> EXERCISE DATA:
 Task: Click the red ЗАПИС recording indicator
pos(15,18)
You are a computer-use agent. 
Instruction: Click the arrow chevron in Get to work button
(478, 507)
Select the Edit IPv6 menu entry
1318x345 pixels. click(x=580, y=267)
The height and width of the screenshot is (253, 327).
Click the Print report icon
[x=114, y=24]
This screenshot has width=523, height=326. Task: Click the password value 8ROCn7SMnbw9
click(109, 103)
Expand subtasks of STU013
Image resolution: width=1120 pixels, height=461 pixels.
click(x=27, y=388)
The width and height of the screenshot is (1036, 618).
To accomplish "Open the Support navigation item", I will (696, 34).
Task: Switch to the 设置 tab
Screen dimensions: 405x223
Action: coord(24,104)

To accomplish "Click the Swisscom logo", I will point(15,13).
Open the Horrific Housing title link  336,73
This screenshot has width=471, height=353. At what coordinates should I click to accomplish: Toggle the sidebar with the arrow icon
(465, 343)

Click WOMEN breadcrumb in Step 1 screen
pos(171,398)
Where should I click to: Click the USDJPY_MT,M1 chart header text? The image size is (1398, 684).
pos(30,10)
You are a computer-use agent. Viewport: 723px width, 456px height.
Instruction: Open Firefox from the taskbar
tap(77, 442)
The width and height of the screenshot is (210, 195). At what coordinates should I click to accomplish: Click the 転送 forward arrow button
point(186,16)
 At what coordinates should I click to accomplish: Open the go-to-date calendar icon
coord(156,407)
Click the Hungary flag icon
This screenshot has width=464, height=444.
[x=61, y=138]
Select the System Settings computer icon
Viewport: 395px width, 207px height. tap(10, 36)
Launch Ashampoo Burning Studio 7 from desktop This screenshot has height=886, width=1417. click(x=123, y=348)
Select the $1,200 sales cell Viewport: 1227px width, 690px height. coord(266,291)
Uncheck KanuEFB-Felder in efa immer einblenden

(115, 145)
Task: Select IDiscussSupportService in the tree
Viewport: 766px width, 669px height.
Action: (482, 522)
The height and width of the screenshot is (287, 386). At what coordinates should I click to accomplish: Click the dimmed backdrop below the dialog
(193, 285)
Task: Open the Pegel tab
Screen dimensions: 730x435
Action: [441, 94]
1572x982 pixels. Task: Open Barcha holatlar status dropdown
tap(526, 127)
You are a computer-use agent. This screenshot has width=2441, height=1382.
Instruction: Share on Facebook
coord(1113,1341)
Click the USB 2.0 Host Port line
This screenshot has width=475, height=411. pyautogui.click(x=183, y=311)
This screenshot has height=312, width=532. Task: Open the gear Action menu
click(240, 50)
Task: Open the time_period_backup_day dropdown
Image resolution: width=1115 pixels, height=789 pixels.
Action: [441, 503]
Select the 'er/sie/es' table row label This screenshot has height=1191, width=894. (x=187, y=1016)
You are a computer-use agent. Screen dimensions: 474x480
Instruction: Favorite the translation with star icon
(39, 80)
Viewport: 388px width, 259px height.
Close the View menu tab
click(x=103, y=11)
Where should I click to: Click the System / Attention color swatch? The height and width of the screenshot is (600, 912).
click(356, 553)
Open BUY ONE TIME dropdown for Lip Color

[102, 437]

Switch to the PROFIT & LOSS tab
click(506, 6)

> WORK INSTRUCTION: Only lines holding the word "will" are wanted, so copy each of them from the records above.

> EXERCISE ANSWER:
To accomplish "Open the Support navigation item", I will (696, 34).
To accomplish "Click the Swisscom logo", I will point(15,13).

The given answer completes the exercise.